=== Instructions for the task ===
In the entries below, find the line with "Instruction: Click the ellipsis" and the line with "Task: Click the 17074.32 peak price marker". Reproduce those two lines and every line between them exactly, and nothing more.

=== Stored data entries ===

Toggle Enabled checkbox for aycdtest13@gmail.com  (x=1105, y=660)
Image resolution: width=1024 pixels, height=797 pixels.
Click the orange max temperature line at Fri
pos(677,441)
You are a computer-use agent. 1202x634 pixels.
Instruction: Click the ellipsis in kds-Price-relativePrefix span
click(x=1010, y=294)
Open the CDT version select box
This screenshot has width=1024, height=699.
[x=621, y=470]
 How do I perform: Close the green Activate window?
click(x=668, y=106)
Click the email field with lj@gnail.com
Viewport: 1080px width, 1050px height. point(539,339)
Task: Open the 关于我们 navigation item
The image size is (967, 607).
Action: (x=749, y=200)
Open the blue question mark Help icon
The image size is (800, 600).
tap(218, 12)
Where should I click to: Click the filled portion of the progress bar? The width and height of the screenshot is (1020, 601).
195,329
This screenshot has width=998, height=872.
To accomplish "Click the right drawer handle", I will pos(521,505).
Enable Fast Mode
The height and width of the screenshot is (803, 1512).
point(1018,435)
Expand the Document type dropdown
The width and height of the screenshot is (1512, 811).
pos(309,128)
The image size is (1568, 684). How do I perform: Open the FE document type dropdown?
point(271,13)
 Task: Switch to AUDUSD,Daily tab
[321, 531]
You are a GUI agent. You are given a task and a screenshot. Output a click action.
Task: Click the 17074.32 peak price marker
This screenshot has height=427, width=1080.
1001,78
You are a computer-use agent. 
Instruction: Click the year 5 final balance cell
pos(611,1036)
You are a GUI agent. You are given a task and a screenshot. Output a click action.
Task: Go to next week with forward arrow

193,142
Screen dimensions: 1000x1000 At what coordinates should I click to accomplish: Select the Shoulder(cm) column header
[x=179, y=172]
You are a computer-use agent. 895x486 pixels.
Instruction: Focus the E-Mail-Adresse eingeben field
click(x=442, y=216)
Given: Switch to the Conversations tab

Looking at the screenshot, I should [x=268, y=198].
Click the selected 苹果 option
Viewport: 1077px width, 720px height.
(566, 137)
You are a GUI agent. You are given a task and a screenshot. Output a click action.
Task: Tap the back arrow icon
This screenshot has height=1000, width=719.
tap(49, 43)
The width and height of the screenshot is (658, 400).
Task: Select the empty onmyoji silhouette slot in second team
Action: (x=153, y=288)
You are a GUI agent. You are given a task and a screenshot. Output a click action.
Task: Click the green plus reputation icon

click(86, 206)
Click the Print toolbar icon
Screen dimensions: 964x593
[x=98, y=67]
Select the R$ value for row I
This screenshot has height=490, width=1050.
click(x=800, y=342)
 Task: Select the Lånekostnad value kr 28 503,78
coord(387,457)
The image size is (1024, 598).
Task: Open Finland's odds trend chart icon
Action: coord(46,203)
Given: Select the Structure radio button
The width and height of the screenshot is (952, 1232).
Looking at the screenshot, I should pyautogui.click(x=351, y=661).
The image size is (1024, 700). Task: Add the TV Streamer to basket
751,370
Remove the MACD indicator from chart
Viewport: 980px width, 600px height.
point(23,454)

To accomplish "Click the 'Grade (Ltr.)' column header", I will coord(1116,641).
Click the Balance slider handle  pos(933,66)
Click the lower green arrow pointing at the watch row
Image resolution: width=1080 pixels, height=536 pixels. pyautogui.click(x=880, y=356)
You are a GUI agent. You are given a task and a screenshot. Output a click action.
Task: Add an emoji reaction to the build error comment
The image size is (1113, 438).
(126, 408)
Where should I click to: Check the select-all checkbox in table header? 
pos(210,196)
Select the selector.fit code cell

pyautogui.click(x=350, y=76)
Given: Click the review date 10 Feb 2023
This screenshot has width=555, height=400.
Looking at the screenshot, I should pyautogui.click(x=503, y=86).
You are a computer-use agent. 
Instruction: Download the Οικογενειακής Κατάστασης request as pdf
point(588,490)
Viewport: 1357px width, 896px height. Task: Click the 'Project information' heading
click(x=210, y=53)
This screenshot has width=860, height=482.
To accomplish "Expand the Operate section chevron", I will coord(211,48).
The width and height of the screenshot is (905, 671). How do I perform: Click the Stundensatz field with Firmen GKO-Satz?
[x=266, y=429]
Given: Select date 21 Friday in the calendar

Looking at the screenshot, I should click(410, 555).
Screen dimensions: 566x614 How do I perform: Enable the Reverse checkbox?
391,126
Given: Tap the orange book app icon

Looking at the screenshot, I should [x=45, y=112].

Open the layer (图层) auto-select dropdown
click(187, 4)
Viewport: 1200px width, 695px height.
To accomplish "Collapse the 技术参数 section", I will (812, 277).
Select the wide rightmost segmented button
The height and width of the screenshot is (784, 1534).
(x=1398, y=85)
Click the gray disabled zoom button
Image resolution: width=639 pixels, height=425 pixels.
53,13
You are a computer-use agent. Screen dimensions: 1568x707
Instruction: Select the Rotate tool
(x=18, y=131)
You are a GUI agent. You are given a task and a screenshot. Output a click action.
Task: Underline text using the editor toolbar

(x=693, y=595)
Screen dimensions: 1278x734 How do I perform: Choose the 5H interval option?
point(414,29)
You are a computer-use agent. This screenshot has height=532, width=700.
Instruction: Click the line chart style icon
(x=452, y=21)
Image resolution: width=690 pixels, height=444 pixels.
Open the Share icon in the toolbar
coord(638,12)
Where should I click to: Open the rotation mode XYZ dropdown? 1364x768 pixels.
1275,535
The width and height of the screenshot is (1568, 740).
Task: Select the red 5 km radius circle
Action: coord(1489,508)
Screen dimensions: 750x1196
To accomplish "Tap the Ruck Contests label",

=== Written answer ===
Instruction: Click the ellipsis in kds-Price-relativePrefix span
click(x=1010, y=294)
Open the CDT version select box
This screenshot has width=1024, height=699.
[x=621, y=470]
 How do I perform: Close the green Activate window?
click(x=668, y=106)
Click the email field with lj@gnail.com
Viewport: 1080px width, 1050px height. point(539,339)
Task: Open the 关于我们 navigation item
The image size is (967, 607).
Action: (x=749, y=200)
Open the blue question mark Help icon
The image size is (800, 600).
tap(218, 12)
Where should I click to: Click the filled portion of the progress bar? The width and height of the screenshot is (1020, 601).
195,329
This screenshot has width=998, height=872.
To accomplish "Click the right drawer handle", I will pos(521,505).
Enable Fast Mode
The height and width of the screenshot is (803, 1512).
point(1018,435)
Expand the Document type dropdown
The width and height of the screenshot is (1512, 811).
pos(309,128)
The image size is (1568, 684). How do I perform: Open the FE document type dropdown?
point(271,13)
 Task: Switch to AUDUSD,Daily tab
[321, 531]
You are a GUI agent. You are given a task and a screenshot. Output a click action.
Task: Click the 17074.32 peak price marker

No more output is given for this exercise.